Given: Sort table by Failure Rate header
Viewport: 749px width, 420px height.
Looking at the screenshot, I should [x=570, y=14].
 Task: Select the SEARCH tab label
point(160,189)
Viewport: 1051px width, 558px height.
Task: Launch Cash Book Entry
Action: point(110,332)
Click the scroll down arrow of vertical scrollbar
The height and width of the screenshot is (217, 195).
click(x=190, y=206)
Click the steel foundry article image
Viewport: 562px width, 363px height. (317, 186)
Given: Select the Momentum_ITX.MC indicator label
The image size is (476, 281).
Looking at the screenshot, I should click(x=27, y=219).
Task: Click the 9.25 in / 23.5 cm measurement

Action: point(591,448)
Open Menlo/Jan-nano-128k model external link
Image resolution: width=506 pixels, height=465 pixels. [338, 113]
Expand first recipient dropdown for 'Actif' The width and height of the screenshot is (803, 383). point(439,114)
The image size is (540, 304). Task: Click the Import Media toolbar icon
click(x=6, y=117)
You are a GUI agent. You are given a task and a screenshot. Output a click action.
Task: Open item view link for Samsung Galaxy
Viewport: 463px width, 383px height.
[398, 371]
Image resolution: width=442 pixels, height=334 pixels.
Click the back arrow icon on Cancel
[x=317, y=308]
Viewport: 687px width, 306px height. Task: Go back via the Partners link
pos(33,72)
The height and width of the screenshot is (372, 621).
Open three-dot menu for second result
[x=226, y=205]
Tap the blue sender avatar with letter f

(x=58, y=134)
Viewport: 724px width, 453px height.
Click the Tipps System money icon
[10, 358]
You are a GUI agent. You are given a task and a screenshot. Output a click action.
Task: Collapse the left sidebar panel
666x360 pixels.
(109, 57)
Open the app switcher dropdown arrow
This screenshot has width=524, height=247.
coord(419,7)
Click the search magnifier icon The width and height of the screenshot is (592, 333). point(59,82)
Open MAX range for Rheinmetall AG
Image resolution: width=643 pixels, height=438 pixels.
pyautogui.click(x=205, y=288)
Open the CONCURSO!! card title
+++++
Directive: Reproduce every one of the records above line for line, without changing anything.

The result:
Given: Sort table by Failure Rate header
Viewport: 749px width, 420px height.
Looking at the screenshot, I should [x=570, y=14].
 Task: Select the SEARCH tab label
point(160,189)
Viewport: 1051px width, 558px height.
Task: Launch Cash Book Entry
Action: point(110,332)
Click the scroll down arrow of vertical scrollbar
The height and width of the screenshot is (217, 195).
click(x=190, y=206)
Click the steel foundry article image
Viewport: 562px width, 363px height. (317, 186)
Given: Select the Momentum_ITX.MC indicator label
The image size is (476, 281).
Looking at the screenshot, I should click(x=27, y=219).
Task: Click the 9.25 in / 23.5 cm measurement

Action: point(591,448)
Open Menlo/Jan-nano-128k model external link
Image resolution: width=506 pixels, height=465 pixels. [338, 113]
Expand first recipient dropdown for 'Actif' The width and height of the screenshot is (803, 383). point(439,114)
The image size is (540, 304). Task: Click the Import Media toolbar icon
click(x=6, y=117)
You are a GUI agent. You are given a task and a screenshot. Output a click action.
Task: Open item view link for Samsung Galaxy
Viewport: 463px width, 383px height.
[398, 371]
Image resolution: width=442 pixels, height=334 pixels.
Click the back arrow icon on Cancel
[x=317, y=308]
Viewport: 687px width, 306px height. Task: Go back via the Partners link
pos(33,72)
The height and width of the screenshot is (372, 621).
Open three-dot menu for second result
[x=226, y=205]
Tap the blue sender avatar with letter f

(x=58, y=134)
Viewport: 724px width, 453px height.
Click the Tipps System money icon
[10, 358]
You are a GUI agent. You are given a task and a screenshot. Output a click action.
Task: Collapse the left sidebar panel
666x360 pixels.
(109, 57)
Open the app switcher dropdown arrow
This screenshot has width=524, height=247.
coord(419,7)
Click the search magnifier icon The width and height of the screenshot is (592, 333). point(59,82)
Open MAX range for Rheinmetall AG
Image resolution: width=643 pixels, height=438 pixels.
pyautogui.click(x=205, y=288)
Open the CONCURSO!! card title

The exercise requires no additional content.